Праздник непослушанья. Часть первая
Нам сейчас трудно даже представить ту эйфорию, которая охватила русское общество в начале 1917 года. До этого почти полвека либеральная интеллигенция убеждала массы, что во всех бедах виновато самодержавие, и стоит только свергнуть его, как сразу же, автоматически, наступит райская жизнь. Поэтому все ходили как пьяные от внезапно наступившей свободы, и говорили, говорили, говорили…
Был огромный душевный подъём. Всем казалось, что вот-вот произойдет нечто неслыханное, такое, что в один момент перевернёт весь ход истории. И все сразу станут друг другу братьями и сёстрами, исчезнут зависть и злоба, как-то сама собой прекратится Первая мировая война и решится рабочий вопрос. Временное правительство засыпали поздравительными телеграммами, и самое задрипанное общество кройки и шитья города Урюпинска считало своим долгом выразить восхищение обретённой свободой.
Митинги проходили по поводу и без повода. Ораторы разорялись на каждом углу. Восторженные гимназистки сбегали с занятий целыми классами, чтобы увидеть солнце русской демократии – Александра Керенского. Дамы носили его на руках.

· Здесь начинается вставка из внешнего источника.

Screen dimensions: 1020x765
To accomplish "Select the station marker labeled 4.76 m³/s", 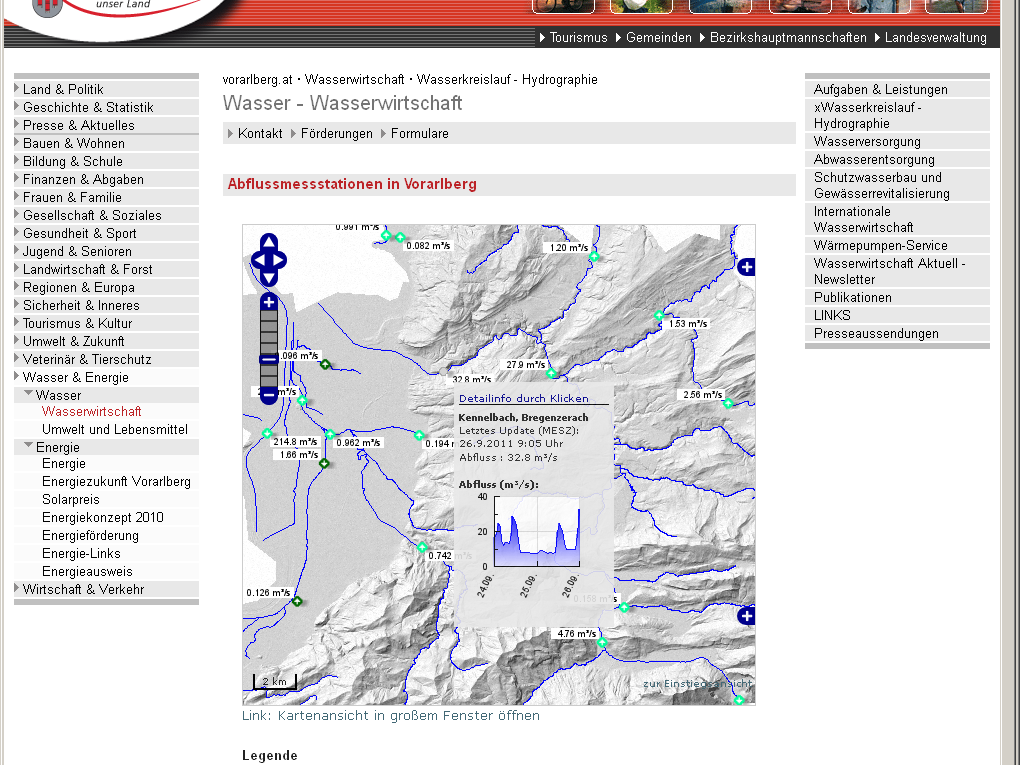I will click(x=602, y=643).
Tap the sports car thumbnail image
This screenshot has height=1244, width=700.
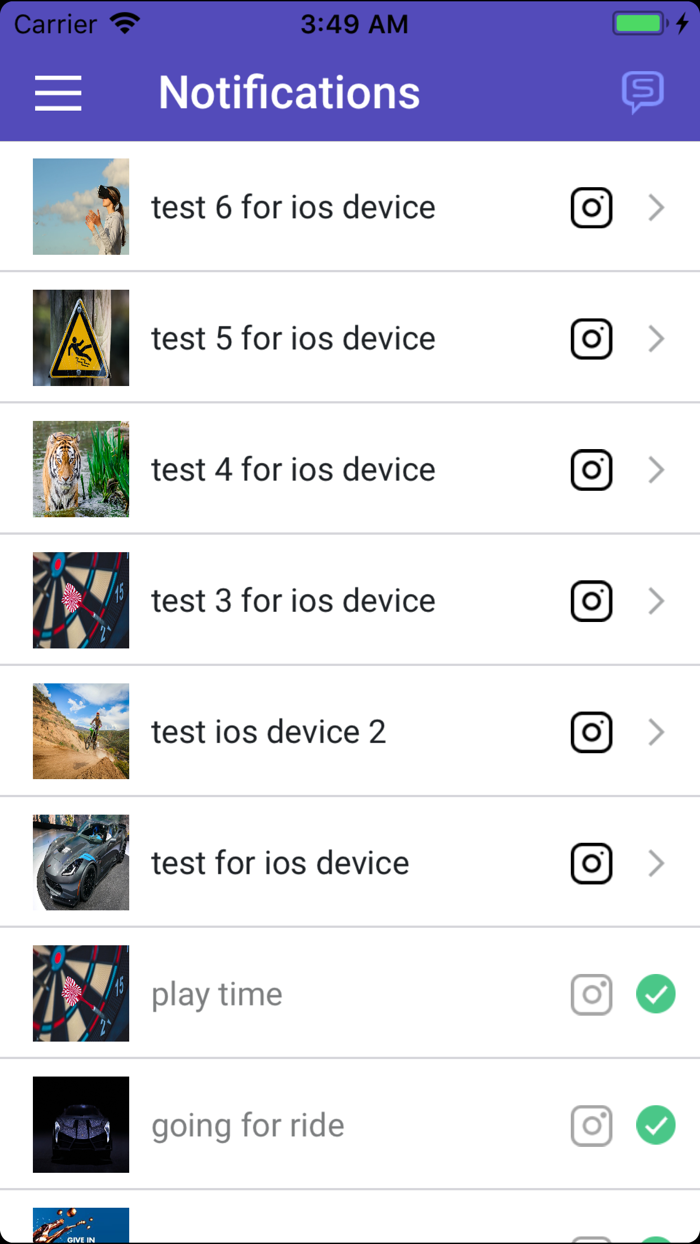[x=81, y=862]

Правда, эйфория эта имела опасную сторону: что-то будет, когда она сменится жесточайшим разочарованием? Обычно чем громче аплодисменты в начале, тем злее свистки в конце. Советы это понимали, и потому на первый план не лезли, а на русскую политическую сцену выпихнули Временное правительство. Сами же они с удобством расположились в зале, чтобы смотреть политическую пьесу, громко комментировать её, давать советы актёрам и при этом ни за что не нести ответственность. То есть занялись тем, чем занималась Государственная Дума при царизме.
Министры-капиталисты Временного правительства метались по сцене, слушая свистки и оскорбления из зала, и с тоской вспоминали царя-батюшку: как он их, неблагодарных, кормил, поил и снабжал теплыми казенными квартирами, не требуя, в общем-то, ничего взамен… Внезапно доставшаяся им власть оказалась далеко не такой заманчивой. Пока рулил царь, проще простого было давать ему советы: право руля, лево руля, здесь жми на газ, а здесь на тормоз. А когда сами сели за руль, машина России начала выписывать пьяные зигзаги, а потом покатилась в пропасть.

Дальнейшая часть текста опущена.